Combination of opioid analgesic with propofol has been shown to be an effective and safe method of analgosedation for patients undergoing mechanical ventilation [24]. Propofol has also been shown to be a better general anesthetic agent for successful insertion of laryngeal mask airway as it sufficiently suppresses the laryngeal reflexes leading to minimal coughing, gagging, and laryngospasm [25]. However, the incidence of pain following propofol administration is a major disadvantage, reducing the quality of anesthesia. The combination of opioid analgesics with propofol has been shown to prevent pain with a number needed to treat (NNT) of 3 to 4 in comparison to lidocaine where NNT was found to be 2.4 [26]. Combination of opioids with propofol has also been shown to improve the success of laryngeal mask airway insertion [27]. Additionally, the combination of propofol with fentanyl has been shown to decrease the incidence of fentanyl-induced cough more than lidocaine and NMDA-receptor antagonists in a meta-analysis [28]. Weisenberg 
et al. have observed a 31% increase in the mean number of hypotensive or bradycardia episodes requiring interventions with an increase of 0.3 mg/kg dose of propofol [25]. Combining an opioid analgesic lowers the total dose of propofol that is required, thereby reducing the risk of propofol-induced cardiac adverse events. We also found that the dose of propofol required to produce general anesthesia is significantly lower with remifentanil than fentanyl. In addition to duration, remifentanil also has a faster onset and recovery of

anesthesia when compared to fentanyl. Other favorable pharmacological aspects of remifentanil include minimal alteration of the pharmacokinetics, in patients with extremes of age or renal or hepatic dysfunction and ease of drug administration and titration [29]. Similarly, Kawano et al. [30]

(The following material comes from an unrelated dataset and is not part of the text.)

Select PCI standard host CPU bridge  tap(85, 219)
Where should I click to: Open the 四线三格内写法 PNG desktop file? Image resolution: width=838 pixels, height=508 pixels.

have also shown that co-administration of remifentanil reduces the intra-operative blood loss significantly than fentanyl. Despite having a better anesthetic profile, Beers et al. have shown that the perioperative drug cost for remifentanil was $ 17.72 more than fentanyl [31]. However, cost-effectiveness data of the combination of opioid analgesics with propofol is lacking.

The strength of this review is that this is the first systematic compilation and pooled analysis of the existing literature regarding the use of opioids as adjuvants with propofol for obtaining general anesthesia. However, the review was also limited by the following: our search databases did not include EMBASE due to access constraints; dose variations in the propofol and individual opioids were not accounted for; due to paucity in the total number of studies with alfentanil and sufentanil, valid estimates could not be obtained; and most of the included studies had a high risk of bias in at least one of the domains.

CONCLUSION

To conclude, we found that remifentanil has a statistically significant anesthetic profile than fentanyl when combined with propofol. Scanty evidence for both alfentanil and sufentanil precludes any such confirmation.

ACKNOWLEDGEMENTS

We thank PROSPERO for registering the protocol of this review and Cochrane for using RevMan software for generating the pooled estimates and Forest plot.

CONSENT FOR PUBLICATION

Not applicable.

STANDARDS OF REPORTING

The present study was designed and reported according to the Preferred Reporting Items for Systematic Reviews and Meta-Analyses (PRISMA) guidelines.

FUNDING

None.

CONFLICT OF INTEREST

The authors declare no conflict of interest, financial or otherwise.